Doce ambulancias pertenecientes a los cinco hospitales con que contaba la ciudad habían trabajado sin descanso desde la tarde anterior. Se llamó a los empresarios de pompas fúnebres y sus vehículos se dispusieron para operación de emergencia.

En un extremo de la sala, un hombre marcaba números en una pizarra. A las ocho de la noche, el total anotado era de 316. En otro lugar, un empleado clavaba alfileres rojos sobre un plano de la ciudad.

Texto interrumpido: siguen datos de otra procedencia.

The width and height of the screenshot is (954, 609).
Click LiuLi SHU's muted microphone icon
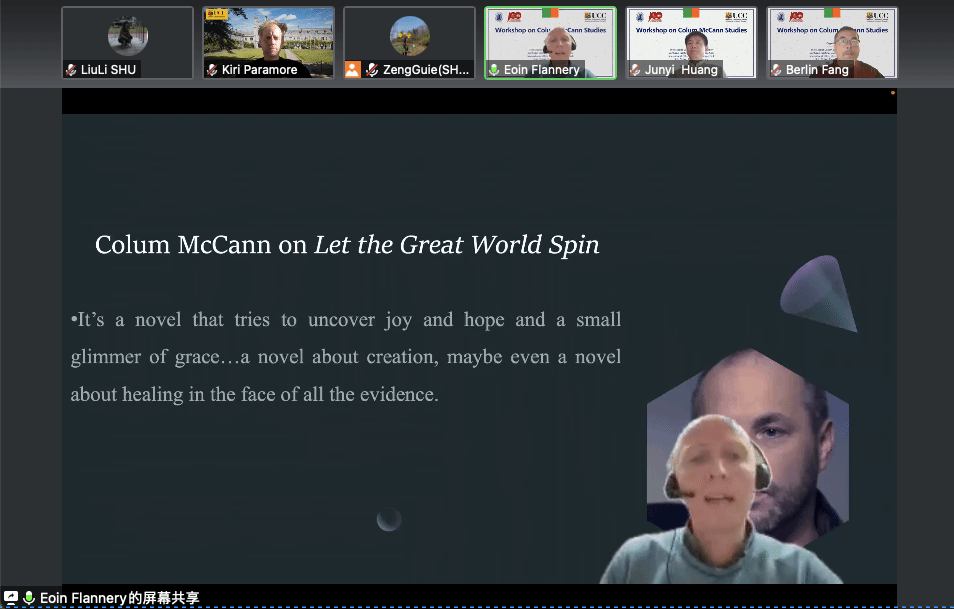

—Pronto estarán llenos todos los hospitales —dijo el alcalde—. Tendremos que habilitar los cuarteles. ¿Ya escribió su artículo para el «Star», Travis?

Travis asintió.

—Cline ya lo tiene en su poder. Le dije que todos los radiotécnicos de la ciudad están tratando de localizar los aparatos. Se ha pedido la colaboración de mujeres voluntarias para desempeñar importantes tareas en sustitución de los hombres. Cada cual debe efectuar la búsqueda de las máquinas emisoras de ondas dentro de la zona donde vive. Pensamos hacer una edición extra —dijo, mirando el reloj colgado en la pared—. Debe estar saliendo en este momento. Se ha planeado distribuir los periódicos por medio de mensajeros, esta misma noche, no sólo a los suscriptores, sino a toda la población. El «Courier» se ha comprometido a lanzar la próxima edición extra.

—Perfecto —exclamó el alcalde—. Será una buena manera de comunicarse con el pueblo, a pesar de que no tenemos radio.

Miró el gran plano de la ciudad y continuó:

—La plaga parece concentrarse alrededor del almacén de la calle Wright. Pero fíjese cómo se extienden los puntos rojos a una gran distancia de allí.

El doctor Leaf meneó tristemente la cabeza.

—Creo que este asunto está perdido, alcalde. Deben estar funcionando ya otros aparatos. Sólo se está a salvo fuera de la ciudad, y eso si uno no está ya contaminado.

—Debe funcionar en la misma forma que la frecuencia modulada y la televisión —explicó Bill Skelley—. Llega hasta el horizonte. Colóquese en el horizonte y no se contaminará.

—Quizá los técnicos puedan localizar los aparatos que comiencen a funcionar —dijo el alcalde, esperanzado.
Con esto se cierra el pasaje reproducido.